-- Start Extract to read --
Diana Guerrero-Maciá: PAINTINGS FOR BIRDS

17 January - 15 March 2025
  • Opening reception: Friday, January 17, 5-8PM We are pleased to announce our first exhibition of 2025, Diana Guerrero-Maciá: PAINTINGS FOR...
    Diana Guerrero-Maciá
    THE BIG ONE, 2024
    Dye, canvas, deconstructed clothing, cutter quilt, & Belgian linen
    56 x 48 inches
    57.75 x 49.75 inches, framed
    Opening reception: Friday, January 17, 5-8PM
    We are pleased to announce our first exhibition of 2025, Diana Guerrero-Maciá: PAINTINGS FOR BIRDS. This exhibition marks Chicago-based artist Diana Guerrero-Maciá’s third solo show with SECRIST | BEACH. On view will be a suite of ten new paintings, a series of large works on paper, and a salon installation that includes a sound work created in collaboration with Joseph Adamik. PAINTINGS FOR BIRDS is presented in conjunction with FOLDS, a survey invitational featuring 15 artists.

    Guerrero-Maciá’s post-disciplinary approach to image-making embraces the rejection of traditional ideas around the division of artistic disciplines. Instead, techniques from a variety of methodologies are combined to create a flexible approach for new ideas. With a formal approach to abstract concepts from an art historical direction, these works live at the intersection of pictorial space and textile consciousness. In other words, they are artworks that are yes/and, rather than either/or. They are works of art that don’t check a box; they are not quilted nor painted, they are something else in-between, they are new ideas, as Guerrero-Macia calls them: unpainted pictures.
-- End Extract to read --
### Exercise requirements
Do these statements agree with the exhibition announcement above? Answer yes or no for each and quote the deciding words. (a) The show is the artist's third solo exhibition with SECRIST | BEACH. (b) FOLDS features ten artists. (c) The artist made the sound work alone.
-- Start Raw records --
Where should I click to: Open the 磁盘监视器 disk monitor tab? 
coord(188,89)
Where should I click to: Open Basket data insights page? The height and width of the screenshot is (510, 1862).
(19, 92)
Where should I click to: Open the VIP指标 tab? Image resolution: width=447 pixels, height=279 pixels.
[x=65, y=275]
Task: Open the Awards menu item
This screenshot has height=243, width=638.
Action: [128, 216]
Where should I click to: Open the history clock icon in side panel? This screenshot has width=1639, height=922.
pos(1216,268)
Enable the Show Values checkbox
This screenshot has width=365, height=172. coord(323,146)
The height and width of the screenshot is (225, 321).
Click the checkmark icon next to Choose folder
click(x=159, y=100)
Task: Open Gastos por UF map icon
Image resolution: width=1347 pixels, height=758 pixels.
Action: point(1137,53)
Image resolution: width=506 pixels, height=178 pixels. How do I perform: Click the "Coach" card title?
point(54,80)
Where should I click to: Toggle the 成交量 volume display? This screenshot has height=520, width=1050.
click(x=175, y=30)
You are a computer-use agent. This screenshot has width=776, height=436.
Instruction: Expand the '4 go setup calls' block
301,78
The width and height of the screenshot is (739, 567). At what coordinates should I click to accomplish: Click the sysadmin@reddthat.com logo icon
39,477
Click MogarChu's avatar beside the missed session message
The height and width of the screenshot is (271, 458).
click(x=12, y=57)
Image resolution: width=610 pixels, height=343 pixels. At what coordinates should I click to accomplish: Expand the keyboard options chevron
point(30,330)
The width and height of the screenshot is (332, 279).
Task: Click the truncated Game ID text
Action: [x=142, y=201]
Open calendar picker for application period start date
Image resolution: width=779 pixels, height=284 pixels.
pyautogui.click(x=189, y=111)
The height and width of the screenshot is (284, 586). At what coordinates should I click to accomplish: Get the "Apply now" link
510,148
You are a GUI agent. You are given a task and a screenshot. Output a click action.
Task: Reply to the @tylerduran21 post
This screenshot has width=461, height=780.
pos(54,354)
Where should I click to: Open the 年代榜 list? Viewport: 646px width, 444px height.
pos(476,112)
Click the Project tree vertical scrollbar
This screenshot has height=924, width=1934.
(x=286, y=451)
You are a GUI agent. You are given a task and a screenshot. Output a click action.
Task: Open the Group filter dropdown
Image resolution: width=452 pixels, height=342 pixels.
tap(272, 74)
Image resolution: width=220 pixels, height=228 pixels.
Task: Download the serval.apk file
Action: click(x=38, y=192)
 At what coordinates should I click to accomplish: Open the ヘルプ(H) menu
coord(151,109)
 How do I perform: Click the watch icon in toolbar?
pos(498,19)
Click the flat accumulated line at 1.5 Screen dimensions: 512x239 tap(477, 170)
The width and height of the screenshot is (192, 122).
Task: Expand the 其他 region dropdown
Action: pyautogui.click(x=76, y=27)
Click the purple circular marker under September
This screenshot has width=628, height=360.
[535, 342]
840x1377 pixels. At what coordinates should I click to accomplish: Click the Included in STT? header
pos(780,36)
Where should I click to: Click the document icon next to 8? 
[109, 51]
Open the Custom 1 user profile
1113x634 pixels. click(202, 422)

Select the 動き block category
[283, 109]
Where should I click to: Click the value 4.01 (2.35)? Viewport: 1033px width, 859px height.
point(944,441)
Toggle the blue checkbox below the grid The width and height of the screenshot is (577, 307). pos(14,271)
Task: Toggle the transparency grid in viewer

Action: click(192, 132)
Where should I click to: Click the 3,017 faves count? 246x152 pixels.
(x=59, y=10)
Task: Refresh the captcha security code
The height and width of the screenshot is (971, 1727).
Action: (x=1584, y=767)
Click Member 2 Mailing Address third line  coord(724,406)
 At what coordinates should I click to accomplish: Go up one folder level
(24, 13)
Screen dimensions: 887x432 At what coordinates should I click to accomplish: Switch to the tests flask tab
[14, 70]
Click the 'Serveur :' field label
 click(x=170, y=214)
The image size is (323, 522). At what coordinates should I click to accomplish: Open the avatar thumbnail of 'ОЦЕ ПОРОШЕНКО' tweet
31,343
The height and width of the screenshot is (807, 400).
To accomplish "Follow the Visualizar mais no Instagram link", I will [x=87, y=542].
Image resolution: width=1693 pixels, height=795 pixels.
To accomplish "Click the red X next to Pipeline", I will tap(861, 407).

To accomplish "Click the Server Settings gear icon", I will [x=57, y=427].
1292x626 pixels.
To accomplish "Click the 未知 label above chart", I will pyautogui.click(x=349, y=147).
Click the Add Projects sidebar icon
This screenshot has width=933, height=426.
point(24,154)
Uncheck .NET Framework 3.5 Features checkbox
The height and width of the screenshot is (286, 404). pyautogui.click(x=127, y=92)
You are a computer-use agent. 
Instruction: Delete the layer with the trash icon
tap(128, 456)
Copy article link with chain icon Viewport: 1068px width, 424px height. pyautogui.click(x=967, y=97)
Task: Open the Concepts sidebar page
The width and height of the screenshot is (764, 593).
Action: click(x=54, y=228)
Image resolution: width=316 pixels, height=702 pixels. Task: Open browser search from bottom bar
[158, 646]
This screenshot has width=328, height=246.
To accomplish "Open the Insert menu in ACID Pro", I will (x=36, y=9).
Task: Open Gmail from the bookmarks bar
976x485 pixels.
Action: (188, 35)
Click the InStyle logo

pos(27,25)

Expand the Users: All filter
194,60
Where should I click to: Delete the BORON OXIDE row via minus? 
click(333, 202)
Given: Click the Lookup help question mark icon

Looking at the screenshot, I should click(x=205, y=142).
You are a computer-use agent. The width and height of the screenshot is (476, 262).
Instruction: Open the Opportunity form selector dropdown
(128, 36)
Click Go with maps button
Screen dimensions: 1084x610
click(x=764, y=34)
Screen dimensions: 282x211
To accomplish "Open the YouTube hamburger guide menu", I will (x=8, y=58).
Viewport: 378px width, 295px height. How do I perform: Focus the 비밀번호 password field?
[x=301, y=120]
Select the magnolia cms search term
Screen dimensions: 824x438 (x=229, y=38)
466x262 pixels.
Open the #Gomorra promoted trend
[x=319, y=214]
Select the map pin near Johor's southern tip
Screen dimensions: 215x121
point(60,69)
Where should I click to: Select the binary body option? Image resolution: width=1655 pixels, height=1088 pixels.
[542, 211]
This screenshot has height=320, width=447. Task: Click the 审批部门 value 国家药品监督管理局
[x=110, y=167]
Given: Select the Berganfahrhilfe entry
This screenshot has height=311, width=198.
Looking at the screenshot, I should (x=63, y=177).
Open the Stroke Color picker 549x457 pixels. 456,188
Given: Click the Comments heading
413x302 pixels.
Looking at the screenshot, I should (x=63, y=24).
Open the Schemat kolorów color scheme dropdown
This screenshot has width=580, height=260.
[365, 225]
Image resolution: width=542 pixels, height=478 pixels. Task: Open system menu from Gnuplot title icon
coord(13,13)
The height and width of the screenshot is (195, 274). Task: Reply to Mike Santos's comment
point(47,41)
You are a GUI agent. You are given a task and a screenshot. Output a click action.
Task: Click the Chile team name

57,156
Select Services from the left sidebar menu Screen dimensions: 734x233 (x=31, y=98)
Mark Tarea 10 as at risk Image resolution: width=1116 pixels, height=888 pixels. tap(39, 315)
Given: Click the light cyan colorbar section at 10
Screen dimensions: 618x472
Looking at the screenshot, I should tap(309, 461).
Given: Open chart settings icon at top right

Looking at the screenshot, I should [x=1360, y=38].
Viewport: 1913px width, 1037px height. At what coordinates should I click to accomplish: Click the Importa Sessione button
-- End Raw records --
### Written reply
(a) Yes: "third solo show with SECRIST | BEACH"
(b) No: "FOLDS, a survey invitational featuring 15 artists"
(c) No: "a sound work created in collaboration with Joseph Adamik"